Page extract —
After loading your program into the ELF II you probably want the computer to execute it. This is done by setting RUN on, and LOAD off. We will call this the Run mode. It is generally best to enter the Run mode from the Reset state. That is, turn both switches off, then turn the RUN switch on. Since P is 0 and address register R0 is also 0, the first instruction to be executed will be the byte you loaded into location 0. The second instruction will be the byte you loaded into location 1 (unless the first instruction was more than one byte; in that case the second instruction may come from memory location 2 or 3). Chapters 3-6 are a detailed description of how each instruction is executed, so I will say no more at this time.

The fourth possible combination of the RUN and LOAD switches is both on. This is called the Wait state because it is used to stop the computer from executing without resetting it. If you put the computer back in the Run mode, it will continue where it left off. Wait will also stop the computer from proceeding in the Load mode, but that is not of much value, since it is normally waiting for you to push the "I" key anyway. You cannot depend on switching the computer from Load to Run, or from Run to Load by going through Wait, because whatever the computer is doing when it enters the Wait state is not finished, and so it may not be able to properly start up in the other mode.

What to do —
Reproduce the ELF II passage above in full, word for word. The records that come next are from a different source than this passage.

Stored records —
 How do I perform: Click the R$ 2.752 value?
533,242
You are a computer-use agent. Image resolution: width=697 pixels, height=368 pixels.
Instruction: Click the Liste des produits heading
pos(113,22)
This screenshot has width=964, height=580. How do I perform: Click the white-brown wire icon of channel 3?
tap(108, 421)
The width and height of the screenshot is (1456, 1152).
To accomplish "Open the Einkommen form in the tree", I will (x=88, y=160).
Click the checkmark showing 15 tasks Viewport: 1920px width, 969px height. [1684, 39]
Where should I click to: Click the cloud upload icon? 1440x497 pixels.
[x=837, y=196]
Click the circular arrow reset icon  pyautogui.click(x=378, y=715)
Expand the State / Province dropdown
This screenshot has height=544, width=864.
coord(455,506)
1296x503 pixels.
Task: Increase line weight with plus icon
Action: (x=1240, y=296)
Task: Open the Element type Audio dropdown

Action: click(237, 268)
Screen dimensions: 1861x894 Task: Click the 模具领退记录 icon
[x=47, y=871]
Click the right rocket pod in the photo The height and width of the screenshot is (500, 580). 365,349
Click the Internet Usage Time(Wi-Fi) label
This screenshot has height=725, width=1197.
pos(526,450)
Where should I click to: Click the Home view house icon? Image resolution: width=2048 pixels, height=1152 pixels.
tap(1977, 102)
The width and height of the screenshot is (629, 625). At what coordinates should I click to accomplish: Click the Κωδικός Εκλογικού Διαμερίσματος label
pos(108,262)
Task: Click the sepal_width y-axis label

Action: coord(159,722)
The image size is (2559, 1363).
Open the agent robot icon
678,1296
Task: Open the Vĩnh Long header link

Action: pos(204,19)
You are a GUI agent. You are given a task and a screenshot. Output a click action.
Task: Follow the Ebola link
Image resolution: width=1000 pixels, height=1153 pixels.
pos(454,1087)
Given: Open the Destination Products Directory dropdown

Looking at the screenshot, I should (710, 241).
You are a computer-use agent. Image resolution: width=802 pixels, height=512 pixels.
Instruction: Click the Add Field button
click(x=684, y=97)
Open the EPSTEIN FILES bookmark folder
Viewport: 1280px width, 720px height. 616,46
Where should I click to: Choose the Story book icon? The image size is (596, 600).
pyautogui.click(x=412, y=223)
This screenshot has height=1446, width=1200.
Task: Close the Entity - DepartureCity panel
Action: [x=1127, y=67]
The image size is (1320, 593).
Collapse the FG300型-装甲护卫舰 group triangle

Task output —
After loading your program into the ELF II you probably want the computer to execute it. This is done by setting RUN on, and LOAD off. We will call this the Run mode. It is generally best to enter the Run mode from the Reset state. That is, turn both switches off, then turn the RUN switch on. Since P is 0 and address register R0 is also 0, the first instruction to be executed will be the byte you loaded into location 0. The second instruction will be the byte you loaded into location 1 (unless the first instruction was more than one byte; in that case the second instruction may come from memory location 2 or 3). Chapters 3-6 are a detailed description of how each instruction is executed, so I will say no more at this time.

The fourth possible combination of the RUN and LOAD switches is both on. This is called the Wait state because it is used to stop the computer from executing without resetting it. If you put the computer back in the Run mode, it will continue where it left off. Wait will also stop the computer from proceeding in the Load mode, but that is not of much value, since it is normally waiting for you to push the "I" key anyway. You cannot depend on switching the computer from Load to Run, or from Run to Load by going through Wait, because whatever the computer is doing when it enters the Wait state is not finished, and so it may not be able to properly start up in the other mode.